# START OF READING PASSAGE

On this particular afternoon at Opposite Mess Hall, the usually quiet Sukhumvit soi is smokey from Northern Thai BBQ and buzzing with workers having beers, catfish, and papaya salad on the sidewalk. I make my way up a small stairway to the food vessel, dressed in my most nautical of colours because Capt’n Barnes only speaks to seafarers. Eggplants lay in their charred purple uniforms on the counter, bottles of ‘Thaibasco’ line up to be posted to their own wooden tables, and many a bottle of rum stock the bar shelves. I am always amazed by Jess’ capacity to change his blackboard menu on a whim, often following his nose and his heart to seek out whatever local produce sings a merry shanty. This is an eatery that supports goodness in so many ways. As we ramble through our interview, Jess tells me about the wonderful texture of a mozzarella from a local producer that he’s discovered, and this is when I start to understand the thrills of the hunt. When I say hunt, I mean the hunt for passionate producers like the guys at Marou chocolate who share their incredible single origin Vietnamese chocolate with the world. This is what makes Jess’s chocolate mud cake so gosh darn delicious, and the olive oil ganache that comes with, is that extra ball of good energy that differentiates itself from all of the other chocolate memories locked up in my experience bank.

# END OF READING PASSAGE
# START OF MATERIAL

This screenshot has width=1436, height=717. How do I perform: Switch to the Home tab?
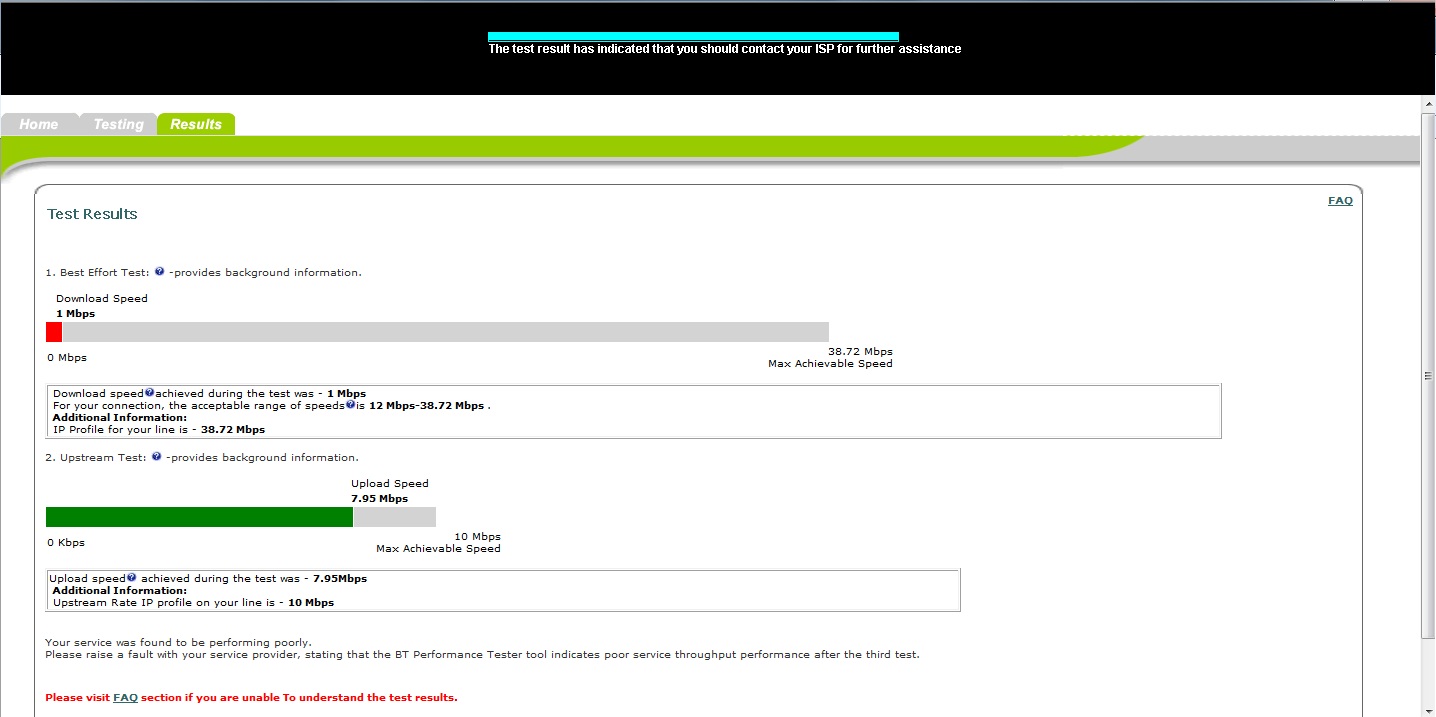click(x=39, y=124)
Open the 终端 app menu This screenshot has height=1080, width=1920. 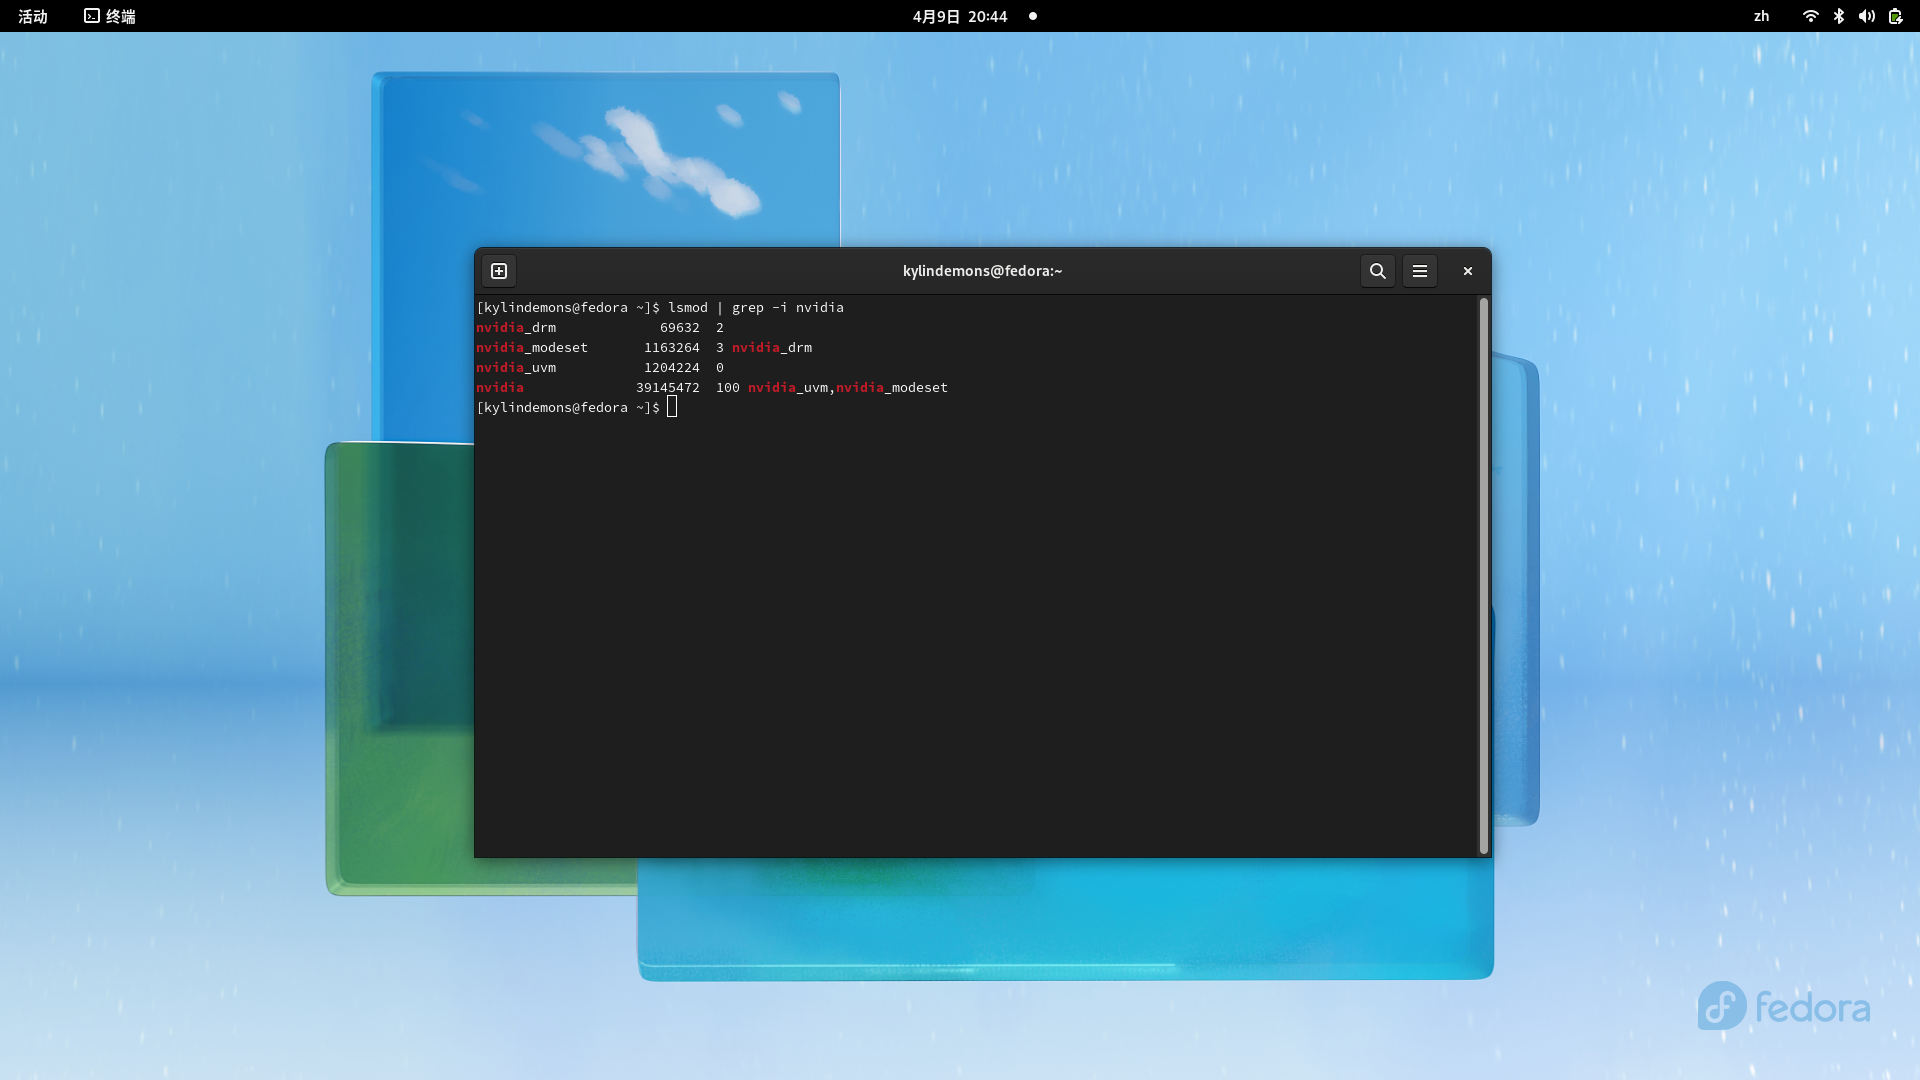[x=110, y=16]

# END OF MATERIAL

◆ WRITTEN INSTRUCTION
Extend the piece about Opposite Mess Hall, picking up right after its final sentence about the chocolate mud cake and olive oil ganache.

◆ EXPECTED ANSWER
We talk about what’s next for Opposite, and a new direction that’s been brought by the changing winds. This direction into open water feels liberating as well as exciting with the fresh sea breeze bringing all of its new smells and tastes to the crew. I am pleased to hear that Jess is moving away from the snacky style dude food (buns and all) that characterised the early stage of this eatery, to a more refined style of cuisine. No, he’s not going to start dressing tables in white linen, and there will be no buttoned up shirts in sight, but he brings a promise to return to cooking things with a gentler touch, and a greater complexity. Very exciting indeed. I look forward to eating honest plates of food from this rough-round-the-edges dude who is really just a delicate flower, aside from the occasional curse or rude drawing. (I was surprised how tame your interview file was actually Jess).


Jess Barnes.

Q/ Describe WHAT YOU DO as if you were talking to a five-year-old.

I cook food for people + run a business in bkk.

Q/ Tell us how you slipped into FOOD.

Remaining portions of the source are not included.